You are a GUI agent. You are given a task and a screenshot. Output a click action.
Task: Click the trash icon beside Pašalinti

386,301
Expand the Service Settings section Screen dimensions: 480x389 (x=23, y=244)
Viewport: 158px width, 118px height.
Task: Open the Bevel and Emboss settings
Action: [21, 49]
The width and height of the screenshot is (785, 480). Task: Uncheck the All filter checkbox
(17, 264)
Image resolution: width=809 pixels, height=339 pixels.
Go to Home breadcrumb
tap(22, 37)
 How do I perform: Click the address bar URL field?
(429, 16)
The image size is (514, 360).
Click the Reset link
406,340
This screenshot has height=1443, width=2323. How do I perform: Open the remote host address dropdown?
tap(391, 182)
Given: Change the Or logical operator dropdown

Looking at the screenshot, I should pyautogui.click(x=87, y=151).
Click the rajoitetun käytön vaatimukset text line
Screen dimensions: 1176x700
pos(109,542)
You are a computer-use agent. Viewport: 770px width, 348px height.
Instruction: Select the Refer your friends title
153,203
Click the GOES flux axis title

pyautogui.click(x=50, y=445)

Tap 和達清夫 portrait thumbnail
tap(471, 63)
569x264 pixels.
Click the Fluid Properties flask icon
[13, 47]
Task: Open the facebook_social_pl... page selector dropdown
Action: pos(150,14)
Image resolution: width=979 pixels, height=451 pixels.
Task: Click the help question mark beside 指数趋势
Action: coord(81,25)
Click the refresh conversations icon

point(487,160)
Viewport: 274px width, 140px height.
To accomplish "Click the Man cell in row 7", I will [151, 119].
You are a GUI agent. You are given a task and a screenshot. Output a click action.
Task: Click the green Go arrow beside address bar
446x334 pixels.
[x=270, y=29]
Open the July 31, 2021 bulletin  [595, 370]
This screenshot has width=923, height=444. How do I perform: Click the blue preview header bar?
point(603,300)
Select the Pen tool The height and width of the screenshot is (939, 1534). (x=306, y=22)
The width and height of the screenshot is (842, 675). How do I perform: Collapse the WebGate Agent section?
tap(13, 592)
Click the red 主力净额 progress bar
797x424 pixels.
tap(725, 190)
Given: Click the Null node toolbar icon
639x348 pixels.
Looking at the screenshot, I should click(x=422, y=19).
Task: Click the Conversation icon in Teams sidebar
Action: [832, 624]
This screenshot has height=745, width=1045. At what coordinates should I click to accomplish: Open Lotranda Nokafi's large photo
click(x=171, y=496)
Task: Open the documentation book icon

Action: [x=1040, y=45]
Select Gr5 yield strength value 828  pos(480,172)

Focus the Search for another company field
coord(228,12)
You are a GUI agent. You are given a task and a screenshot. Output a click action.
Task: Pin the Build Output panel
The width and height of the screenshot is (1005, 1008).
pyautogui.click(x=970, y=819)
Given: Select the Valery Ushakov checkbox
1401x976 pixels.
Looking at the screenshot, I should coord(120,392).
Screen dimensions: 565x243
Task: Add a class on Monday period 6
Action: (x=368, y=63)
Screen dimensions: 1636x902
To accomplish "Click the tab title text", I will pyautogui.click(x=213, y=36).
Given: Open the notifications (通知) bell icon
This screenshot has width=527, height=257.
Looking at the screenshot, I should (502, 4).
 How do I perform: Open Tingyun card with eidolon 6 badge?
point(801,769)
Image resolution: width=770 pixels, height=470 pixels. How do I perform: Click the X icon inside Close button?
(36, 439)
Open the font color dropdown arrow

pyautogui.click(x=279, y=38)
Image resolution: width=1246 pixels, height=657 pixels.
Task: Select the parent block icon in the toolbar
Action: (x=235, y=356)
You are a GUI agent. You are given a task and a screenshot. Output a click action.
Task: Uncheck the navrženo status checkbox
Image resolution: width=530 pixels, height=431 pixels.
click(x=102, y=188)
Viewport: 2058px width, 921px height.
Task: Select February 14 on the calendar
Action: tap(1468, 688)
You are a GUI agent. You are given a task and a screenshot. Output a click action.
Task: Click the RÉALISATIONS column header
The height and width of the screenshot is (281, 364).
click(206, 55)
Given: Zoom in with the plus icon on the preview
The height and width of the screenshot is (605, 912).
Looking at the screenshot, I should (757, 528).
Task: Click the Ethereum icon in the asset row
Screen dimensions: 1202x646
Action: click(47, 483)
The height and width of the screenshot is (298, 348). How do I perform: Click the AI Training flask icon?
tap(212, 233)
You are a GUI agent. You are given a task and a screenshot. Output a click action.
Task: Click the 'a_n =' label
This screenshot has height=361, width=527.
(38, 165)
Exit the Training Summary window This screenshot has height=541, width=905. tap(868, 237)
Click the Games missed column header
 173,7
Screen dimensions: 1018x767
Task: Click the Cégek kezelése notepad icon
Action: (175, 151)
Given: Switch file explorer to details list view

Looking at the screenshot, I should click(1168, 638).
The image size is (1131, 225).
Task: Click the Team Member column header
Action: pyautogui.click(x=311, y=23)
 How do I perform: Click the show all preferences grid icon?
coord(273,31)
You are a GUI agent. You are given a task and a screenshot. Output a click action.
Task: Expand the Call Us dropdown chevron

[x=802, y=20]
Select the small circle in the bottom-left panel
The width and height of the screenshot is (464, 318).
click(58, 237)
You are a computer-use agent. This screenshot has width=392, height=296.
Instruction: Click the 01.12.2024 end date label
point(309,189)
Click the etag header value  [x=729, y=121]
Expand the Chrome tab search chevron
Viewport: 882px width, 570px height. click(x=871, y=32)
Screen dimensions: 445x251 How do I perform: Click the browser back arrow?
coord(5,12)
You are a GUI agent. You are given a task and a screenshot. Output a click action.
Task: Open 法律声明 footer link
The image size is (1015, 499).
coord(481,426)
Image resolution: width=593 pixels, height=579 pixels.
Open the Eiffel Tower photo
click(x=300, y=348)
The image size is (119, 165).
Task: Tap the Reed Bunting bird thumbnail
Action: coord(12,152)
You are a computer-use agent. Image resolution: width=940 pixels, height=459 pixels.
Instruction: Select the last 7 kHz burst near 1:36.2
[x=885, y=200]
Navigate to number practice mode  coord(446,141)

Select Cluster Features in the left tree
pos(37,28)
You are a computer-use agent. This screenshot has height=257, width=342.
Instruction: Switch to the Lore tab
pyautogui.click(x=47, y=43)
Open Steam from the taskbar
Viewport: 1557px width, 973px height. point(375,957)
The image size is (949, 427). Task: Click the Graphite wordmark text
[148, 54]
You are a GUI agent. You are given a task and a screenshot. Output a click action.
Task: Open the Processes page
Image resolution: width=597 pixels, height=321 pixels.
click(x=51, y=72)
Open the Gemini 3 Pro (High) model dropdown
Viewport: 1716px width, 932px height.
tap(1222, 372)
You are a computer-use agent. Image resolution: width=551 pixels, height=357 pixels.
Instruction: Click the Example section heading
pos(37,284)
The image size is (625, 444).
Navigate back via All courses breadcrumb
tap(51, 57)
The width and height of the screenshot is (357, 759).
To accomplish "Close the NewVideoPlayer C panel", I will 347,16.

*****

Quote all of the rows above word for word, keeping every line unchanged.

**ANSWER BELOW**
You are a GUI agent. You are given a task and a screenshot. Output a click action.
Task: Click the trash icon beside Pašalinti

386,301
Expand the Service Settings section Screen dimensions: 480x389 (x=23, y=244)
Viewport: 158px width, 118px height.
Task: Open the Bevel and Emboss settings
Action: [21, 49]
The width and height of the screenshot is (785, 480). Task: Uncheck the All filter checkbox
(17, 264)
Image resolution: width=809 pixels, height=339 pixels.
Go to Home breadcrumb
tap(22, 37)
 How do I perform: Click the address bar URL field?
(429, 16)
The image size is (514, 360).
Click the Reset link
406,340
This screenshot has height=1443, width=2323. How do I perform: Open the remote host address dropdown?
tap(391, 182)
Given: Change the Or logical operator dropdown

Looking at the screenshot, I should pyautogui.click(x=87, y=151).
Click the rajoitetun käytön vaatimukset text line
Screen dimensions: 1176x700
pos(109,542)
You are a computer-use agent. Viewport: 770px width, 348px height.
Instruction: Select the Refer your friends title
153,203
Click the GOES flux axis title

pyautogui.click(x=50, y=445)

Tap 和達清夫 portrait thumbnail
tap(471, 63)
569x264 pixels.
Click the Fluid Properties flask icon
[13, 47]
Task: Open the facebook_social_pl... page selector dropdown
Action: pos(150,14)
Image resolution: width=979 pixels, height=451 pixels.
Task: Click the help question mark beside 指数趋势
Action: coord(81,25)
Click the refresh conversations icon

point(487,160)
Viewport: 274px width, 140px height.
To accomplish "Click the Man cell in row 7", I will [151, 119].
You are a GUI agent. You are given a task and a screenshot. Output a click action.
Task: Click the green Go arrow beside address bar
446x334 pixels.
[x=270, y=29]
Open the July 31, 2021 bulletin  [595, 370]
This screenshot has width=923, height=444. How do I perform: Click the blue preview header bar?
point(603,300)
Select the Pen tool The height and width of the screenshot is (939, 1534). (x=306, y=22)
The width and height of the screenshot is (842, 675). How do I perform: Collapse the WebGate Agent section?
tap(13, 592)
Click the red 主力净额 progress bar
797x424 pixels.
tap(725, 190)
Given: Click the Null node toolbar icon
639x348 pixels.
Looking at the screenshot, I should click(x=422, y=19).
Task: Click the Conversation icon in Teams sidebar
Action: [832, 624]
This screenshot has height=745, width=1045. At what coordinates should I click to accomplish: Open Lotranda Nokafi's large photo
click(x=171, y=496)
Task: Open the documentation book icon

Action: [x=1040, y=45]
Select Gr5 yield strength value 828  pos(480,172)

Focus the Search for another company field
coord(228,12)
You are a GUI agent. You are given a task and a screenshot. Output a click action.
Task: Pin the Build Output panel
The width and height of the screenshot is (1005, 1008).
pyautogui.click(x=970, y=819)
Given: Select the Valery Ushakov checkbox
1401x976 pixels.
Looking at the screenshot, I should coord(120,392).
Screen dimensions: 565x243
Task: Add a class on Monday period 6
Action: (x=368, y=63)
Screen dimensions: 1636x902
To accomplish "Click the tab title text", I will pyautogui.click(x=213, y=36).
Given: Open the notifications (通知) bell icon
This screenshot has width=527, height=257.
Looking at the screenshot, I should (502, 4).
 How do I perform: Open Tingyun card with eidolon 6 badge?
point(801,769)
Image resolution: width=770 pixels, height=470 pixels. How do I perform: Click the X icon inside Close button?
(36, 439)
Open the font color dropdown arrow

pyautogui.click(x=279, y=38)
Image resolution: width=1246 pixels, height=657 pixels.
Task: Select the parent block icon in the toolbar
Action: (x=235, y=356)
You are a GUI agent. You are given a task and a screenshot. Output a click action.
Task: Uncheck the navrženo status checkbox
Image resolution: width=530 pixels, height=431 pixels.
click(x=102, y=188)
Viewport: 2058px width, 921px height.
Task: Select February 14 on the calendar
Action: tap(1468, 688)
You are a GUI agent. You are given a task and a screenshot. Output a click action.
Task: Click the RÉALISATIONS column header
The height and width of the screenshot is (281, 364).
click(206, 55)
Given: Zoom in with the plus icon on the preview
The height and width of the screenshot is (605, 912).
Looking at the screenshot, I should (757, 528).
Task: Click the Ethereum icon in the asset row
Screen dimensions: 1202x646
Action: click(47, 483)
The height and width of the screenshot is (298, 348). How do I perform: Click the AI Training flask icon?
tap(212, 233)
You are a GUI agent. You are given a task and a screenshot. Output a click action.
Task: Click the 'a_n =' label
This screenshot has height=361, width=527.
(38, 165)
Exit the Training Summary window This screenshot has height=541, width=905. tap(868, 237)
Click the Games missed column header
 173,7
Screen dimensions: 1018x767
Task: Click the Cégek kezelése notepad icon
Action: (175, 151)
Given: Switch file explorer to details list view

Looking at the screenshot, I should click(1168, 638).
The image size is (1131, 225).
Task: Click the Team Member column header
Action: pyautogui.click(x=311, y=23)
 How do I perform: Click the show all preferences grid icon?
coord(273,31)
You are a GUI agent. You are given a task and a screenshot. Output a click action.
Task: Expand the Call Us dropdown chevron

[x=802, y=20]
Select the small circle in the bottom-left panel
The width and height of the screenshot is (464, 318).
click(58, 237)
You are a computer-use agent. This screenshot has width=392, height=296.
Instruction: Click the 01.12.2024 end date label
point(309,189)
Click the etag header value  [x=729, y=121]
Expand the Chrome tab search chevron
Viewport: 882px width, 570px height. click(x=871, y=32)
Screen dimensions: 445x251 How do I perform: Click the browser back arrow?
coord(5,12)
You are a GUI agent. You are given a task and a screenshot. Output a click action.
Task: Open 法律声明 footer link
The image size is (1015, 499).
coord(481,426)
Image resolution: width=593 pixels, height=579 pixels.
Open the Eiffel Tower photo
click(x=300, y=348)
The image size is (119, 165).
Task: Tap the Reed Bunting bird thumbnail
Action: coord(12,152)
You are a computer-use agent. Image resolution: width=940 pixels, height=459 pixels.
Instruction: Select the last 7 kHz burst near 1:36.2
[x=885, y=200]
Navigate to number practice mode  coord(446,141)

Select Cluster Features in the left tree
pos(37,28)
You are a computer-use agent. This screenshot has height=257, width=342.
Instruction: Switch to the Lore tab
pyautogui.click(x=47, y=43)
Open Steam from the taskbar
Viewport: 1557px width, 973px height. point(375,957)
The image size is (949, 427). Task: Click the Graphite wordmark text
[148, 54]
You are a GUI agent. You are given a task and a screenshot. Output a click action.
Task: Open the Processes page
Image resolution: width=597 pixels, height=321 pixels.
click(x=51, y=72)
Open the Gemini 3 Pro (High) model dropdown
Viewport: 1716px width, 932px height.
tap(1222, 372)
You are a computer-use agent. Image resolution: width=551 pixels, height=357 pixels.
Instruction: Click the Example section heading
pos(37,284)
The image size is (625, 444).
Navigate back via All courses breadcrumb
tap(51, 57)
The width and height of the screenshot is (357, 759).
To accomplish "Close the NewVideoPlayer C panel", I will 347,16.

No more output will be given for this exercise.